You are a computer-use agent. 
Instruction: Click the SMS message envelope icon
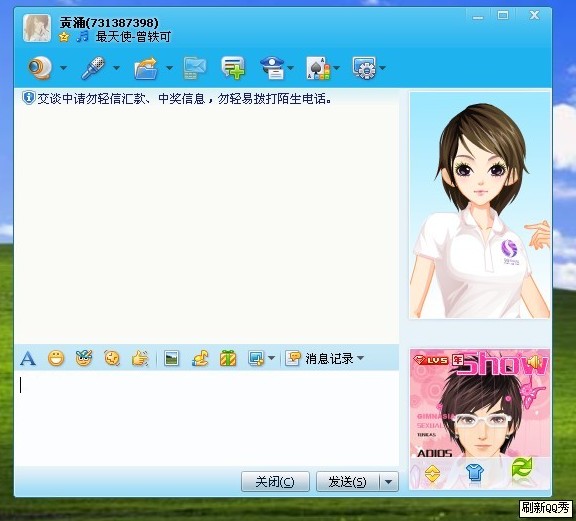pos(195,68)
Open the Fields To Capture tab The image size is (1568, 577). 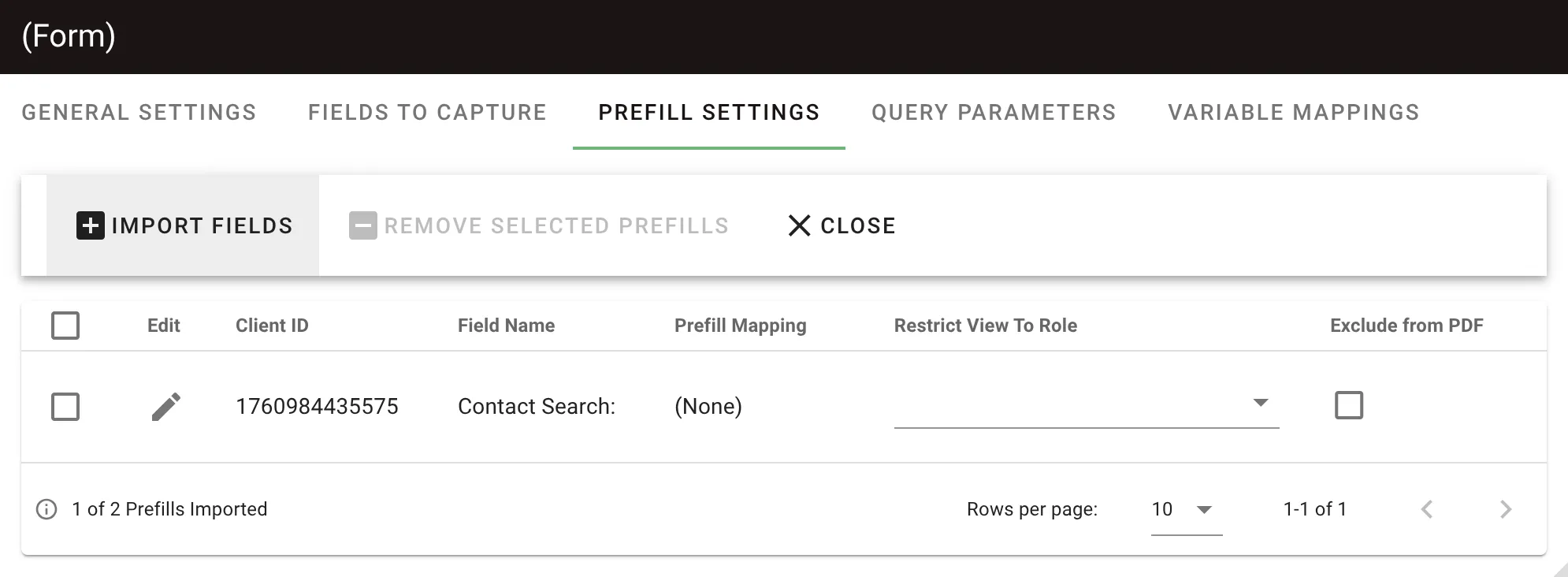(426, 112)
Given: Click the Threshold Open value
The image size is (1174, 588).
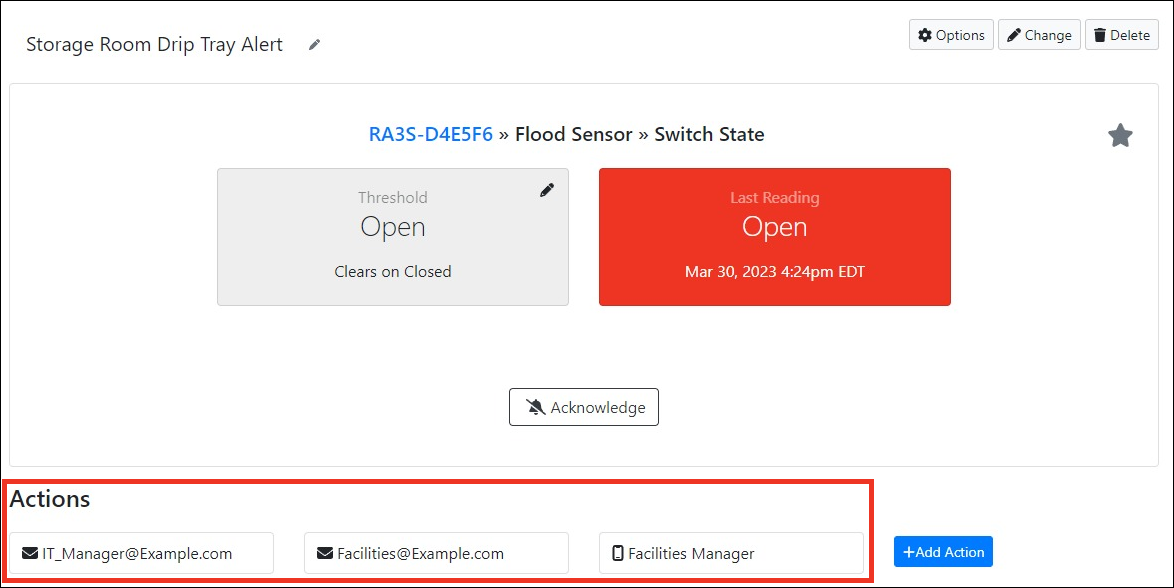Looking at the screenshot, I should (393, 227).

• **What you have to do**
All lines from the one containing "Given: Click the Threshold Open value" through the final line of the records are to be retyped exactly; no other lines and no pictures are to be included.

• **Answer box**
Given: Click the Threshold Open value
The image size is (1174, 588).
Looking at the screenshot, I should (393, 227).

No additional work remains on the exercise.